To cater for path dependant typing the PathContext
class is used. An instance of this class
represents the state of knowledge about Symbols at a particular point in the AST. During type
checking a new PathContext
instance is created whenever we discover something about a Symbol.
Comparison operations can produce different PathContext
instances depending on the truth value of
their result.
Logic in control flow classes such as AstIf
AstWhile
etc are responsible for passing the correct PathContext
instance to different the children of the node, and to call the function mergePathContext
on the
output context of the different paths though the instruction.
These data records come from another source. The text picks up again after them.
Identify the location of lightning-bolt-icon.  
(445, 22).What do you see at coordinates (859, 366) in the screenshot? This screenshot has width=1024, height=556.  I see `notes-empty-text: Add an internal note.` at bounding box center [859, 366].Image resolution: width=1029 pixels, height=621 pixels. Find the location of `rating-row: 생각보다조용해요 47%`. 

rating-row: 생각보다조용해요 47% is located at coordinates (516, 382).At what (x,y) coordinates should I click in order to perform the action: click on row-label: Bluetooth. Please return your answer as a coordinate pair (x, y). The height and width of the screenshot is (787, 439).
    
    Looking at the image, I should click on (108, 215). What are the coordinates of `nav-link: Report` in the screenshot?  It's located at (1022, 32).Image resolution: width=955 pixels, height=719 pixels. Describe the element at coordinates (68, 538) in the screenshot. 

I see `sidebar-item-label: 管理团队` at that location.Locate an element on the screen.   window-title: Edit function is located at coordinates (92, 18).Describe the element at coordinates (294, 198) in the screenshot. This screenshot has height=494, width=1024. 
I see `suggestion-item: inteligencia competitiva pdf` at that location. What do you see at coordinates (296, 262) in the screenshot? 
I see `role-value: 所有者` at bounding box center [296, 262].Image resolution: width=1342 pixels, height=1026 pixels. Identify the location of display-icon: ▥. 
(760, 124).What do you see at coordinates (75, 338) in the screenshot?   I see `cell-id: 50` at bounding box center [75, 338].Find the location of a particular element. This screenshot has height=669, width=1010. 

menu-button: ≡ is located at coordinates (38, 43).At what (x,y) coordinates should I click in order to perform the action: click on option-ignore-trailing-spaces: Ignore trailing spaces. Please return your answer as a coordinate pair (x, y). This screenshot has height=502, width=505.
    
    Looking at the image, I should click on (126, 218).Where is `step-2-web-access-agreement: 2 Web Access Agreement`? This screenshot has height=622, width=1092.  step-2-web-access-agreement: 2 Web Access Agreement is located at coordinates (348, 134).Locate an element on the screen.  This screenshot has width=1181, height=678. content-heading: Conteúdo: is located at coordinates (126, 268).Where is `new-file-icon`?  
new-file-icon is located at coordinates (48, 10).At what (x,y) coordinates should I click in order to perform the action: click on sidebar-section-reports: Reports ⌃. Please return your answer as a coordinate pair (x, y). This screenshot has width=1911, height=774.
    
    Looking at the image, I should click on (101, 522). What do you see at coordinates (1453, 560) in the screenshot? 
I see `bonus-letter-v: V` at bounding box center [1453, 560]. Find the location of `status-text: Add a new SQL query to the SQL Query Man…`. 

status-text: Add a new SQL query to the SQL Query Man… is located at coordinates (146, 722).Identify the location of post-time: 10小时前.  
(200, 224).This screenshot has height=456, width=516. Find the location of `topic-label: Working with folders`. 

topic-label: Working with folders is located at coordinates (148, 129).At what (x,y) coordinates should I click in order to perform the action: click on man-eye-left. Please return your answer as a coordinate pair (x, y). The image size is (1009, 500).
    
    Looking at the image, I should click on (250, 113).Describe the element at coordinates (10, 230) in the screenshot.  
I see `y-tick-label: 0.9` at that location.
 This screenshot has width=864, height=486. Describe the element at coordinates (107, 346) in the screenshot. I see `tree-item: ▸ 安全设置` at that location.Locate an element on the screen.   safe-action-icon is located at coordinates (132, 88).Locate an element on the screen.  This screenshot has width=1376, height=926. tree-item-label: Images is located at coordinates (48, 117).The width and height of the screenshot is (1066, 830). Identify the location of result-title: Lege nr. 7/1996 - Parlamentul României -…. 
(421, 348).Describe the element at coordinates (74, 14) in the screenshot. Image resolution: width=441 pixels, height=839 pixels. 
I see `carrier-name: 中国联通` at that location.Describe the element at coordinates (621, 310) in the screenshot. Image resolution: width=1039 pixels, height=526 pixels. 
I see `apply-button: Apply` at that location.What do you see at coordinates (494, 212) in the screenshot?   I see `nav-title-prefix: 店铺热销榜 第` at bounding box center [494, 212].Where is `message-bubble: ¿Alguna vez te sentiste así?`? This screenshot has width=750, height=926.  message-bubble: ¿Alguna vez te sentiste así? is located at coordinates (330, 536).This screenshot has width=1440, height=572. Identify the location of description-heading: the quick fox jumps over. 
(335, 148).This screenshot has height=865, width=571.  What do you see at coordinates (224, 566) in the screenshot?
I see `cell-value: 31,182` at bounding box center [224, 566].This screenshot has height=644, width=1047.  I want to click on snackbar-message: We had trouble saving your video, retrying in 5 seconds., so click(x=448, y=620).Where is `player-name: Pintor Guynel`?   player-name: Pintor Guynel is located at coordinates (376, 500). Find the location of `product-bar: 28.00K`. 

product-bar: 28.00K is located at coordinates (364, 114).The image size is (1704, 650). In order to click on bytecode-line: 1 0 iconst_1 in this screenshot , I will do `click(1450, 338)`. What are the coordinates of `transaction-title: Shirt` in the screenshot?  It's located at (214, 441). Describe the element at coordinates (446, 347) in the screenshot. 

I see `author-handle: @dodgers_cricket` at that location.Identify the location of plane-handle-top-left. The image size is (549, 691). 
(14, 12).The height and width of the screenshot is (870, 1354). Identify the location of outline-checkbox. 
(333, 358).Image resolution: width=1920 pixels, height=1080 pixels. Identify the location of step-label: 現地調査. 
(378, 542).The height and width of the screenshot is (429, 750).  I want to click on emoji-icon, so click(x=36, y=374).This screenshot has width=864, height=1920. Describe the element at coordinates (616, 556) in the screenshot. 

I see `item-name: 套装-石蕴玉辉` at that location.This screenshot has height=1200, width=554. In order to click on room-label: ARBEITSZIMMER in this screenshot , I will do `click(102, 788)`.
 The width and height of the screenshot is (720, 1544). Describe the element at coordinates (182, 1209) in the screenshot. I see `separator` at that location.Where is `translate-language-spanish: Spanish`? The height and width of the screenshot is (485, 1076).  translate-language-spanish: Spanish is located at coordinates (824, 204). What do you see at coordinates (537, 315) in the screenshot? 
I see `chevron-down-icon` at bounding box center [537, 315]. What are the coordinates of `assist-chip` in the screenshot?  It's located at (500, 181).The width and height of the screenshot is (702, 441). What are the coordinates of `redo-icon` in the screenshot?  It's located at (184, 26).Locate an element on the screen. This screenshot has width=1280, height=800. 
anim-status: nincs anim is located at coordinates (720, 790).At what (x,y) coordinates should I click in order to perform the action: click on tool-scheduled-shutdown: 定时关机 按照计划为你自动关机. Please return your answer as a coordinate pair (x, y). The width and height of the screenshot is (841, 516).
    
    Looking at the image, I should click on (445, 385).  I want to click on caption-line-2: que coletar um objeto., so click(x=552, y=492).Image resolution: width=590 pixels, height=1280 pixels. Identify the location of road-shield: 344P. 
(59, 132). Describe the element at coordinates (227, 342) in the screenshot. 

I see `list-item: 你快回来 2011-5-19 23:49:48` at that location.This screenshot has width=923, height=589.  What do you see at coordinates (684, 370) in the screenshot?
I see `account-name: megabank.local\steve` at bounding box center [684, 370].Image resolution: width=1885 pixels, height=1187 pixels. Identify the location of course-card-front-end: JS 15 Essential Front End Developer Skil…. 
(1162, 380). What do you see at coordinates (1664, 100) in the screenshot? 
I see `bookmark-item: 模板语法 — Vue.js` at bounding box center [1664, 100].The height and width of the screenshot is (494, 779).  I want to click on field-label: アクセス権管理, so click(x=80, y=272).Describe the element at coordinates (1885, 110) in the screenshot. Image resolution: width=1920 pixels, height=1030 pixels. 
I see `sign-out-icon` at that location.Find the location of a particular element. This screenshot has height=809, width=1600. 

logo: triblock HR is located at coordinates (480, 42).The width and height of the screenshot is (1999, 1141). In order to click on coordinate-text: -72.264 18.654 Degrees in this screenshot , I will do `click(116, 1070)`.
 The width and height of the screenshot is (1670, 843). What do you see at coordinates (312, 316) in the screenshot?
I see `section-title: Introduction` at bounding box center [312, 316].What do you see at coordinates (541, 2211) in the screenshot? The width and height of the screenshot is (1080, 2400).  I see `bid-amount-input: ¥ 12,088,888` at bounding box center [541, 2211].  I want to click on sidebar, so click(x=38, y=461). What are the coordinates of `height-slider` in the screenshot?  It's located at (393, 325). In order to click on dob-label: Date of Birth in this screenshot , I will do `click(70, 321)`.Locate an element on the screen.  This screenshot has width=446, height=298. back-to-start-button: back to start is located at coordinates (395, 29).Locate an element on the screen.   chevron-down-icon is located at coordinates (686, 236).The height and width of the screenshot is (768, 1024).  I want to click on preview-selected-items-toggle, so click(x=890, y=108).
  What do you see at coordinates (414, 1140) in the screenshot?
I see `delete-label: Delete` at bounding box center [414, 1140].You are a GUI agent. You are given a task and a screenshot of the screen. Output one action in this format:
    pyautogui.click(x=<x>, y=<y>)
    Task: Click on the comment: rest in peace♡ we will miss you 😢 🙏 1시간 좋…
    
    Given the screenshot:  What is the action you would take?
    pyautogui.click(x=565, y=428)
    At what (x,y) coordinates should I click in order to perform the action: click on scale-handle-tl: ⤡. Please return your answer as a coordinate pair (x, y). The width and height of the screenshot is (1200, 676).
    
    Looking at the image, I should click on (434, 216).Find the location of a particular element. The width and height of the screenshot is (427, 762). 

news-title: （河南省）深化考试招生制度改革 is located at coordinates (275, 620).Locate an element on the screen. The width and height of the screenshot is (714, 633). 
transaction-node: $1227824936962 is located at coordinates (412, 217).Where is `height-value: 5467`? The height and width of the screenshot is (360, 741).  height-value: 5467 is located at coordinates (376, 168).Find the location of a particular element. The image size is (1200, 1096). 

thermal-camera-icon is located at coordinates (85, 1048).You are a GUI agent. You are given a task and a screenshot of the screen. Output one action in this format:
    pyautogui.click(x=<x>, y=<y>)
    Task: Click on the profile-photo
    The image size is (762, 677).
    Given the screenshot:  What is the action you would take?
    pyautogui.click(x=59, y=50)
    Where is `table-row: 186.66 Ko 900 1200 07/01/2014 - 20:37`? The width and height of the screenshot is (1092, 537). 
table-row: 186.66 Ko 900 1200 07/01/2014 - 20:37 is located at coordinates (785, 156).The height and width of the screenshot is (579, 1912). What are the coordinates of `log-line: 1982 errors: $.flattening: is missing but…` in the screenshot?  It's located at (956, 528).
If no errors are detected during type checking, we then move onto IR code generation. The genCode
method is called recursively through the tree. This method takes each node in the tree,
and transforms it into a list of Instr
objects which are added to the current function.
There are several different flavours of genCode
to describe the purpose of the node.
genCodeRvalue
is used for nodes which are expected to return a value,
genCodeLvalue
is used for nodes which are expected store a value into a location,
genCodeBool
is used for nodes which represent branches in the control flow.
The IR form consists of a list of Function
objects.
Each Function
object represents a function or constructor in the source code.
The Function
object contains a list of Instr
.
Each Instr
object represents a single step of the function in a Three Address Code form.
Instr abstract base class
InstrMov copy a value from one location to another
InstrAlu perform an arithmetic or logical operation
InstrBranch perform a branch operation
[...]
The Function
class has a set of helper methods to generate the Instr
objects of various flavours.
The Reg
class represents an element of storage in the backend. This could be a MachineReg
representing
a physical CPU register, a UserReg
representing a variable in the function's scope, or a TempReg
representing the output of an alu or other Instr
.
At present the TempReg
instances are kept in a Single Static Assignment (SSA) form. This means that
each TempReg
instance is assigned to exactly once. This property is by construction of the IR form,
there is currently no logic to enforce this property. So take care in any optimisations that you
do not break this property.
Currently UserReg
and MachineReg
instances are not kept in SSA form. Bear this in mind when writing any
optimisation passes.
Currently, the backend of the compiler is very much work in progress.
The Interpreter
class is responsible for directly executing the IR code. It is a simple interpreter which
simply executes the instructions one at a time. It is not especially efficient, but it is useful for
debugging and testing. The plan is to use this as a verification tool for the backend of the compiler.
Inside the interpreter values are represented as Value
objects - type/value pairs. Although on the actual
CPU registers are not typed - the Value
class within the interpreter is somewhat typed. This gives another
level of checking for bugs in the frontend of the compiler.
Functions in the standard library are executed by native code in the interpreter.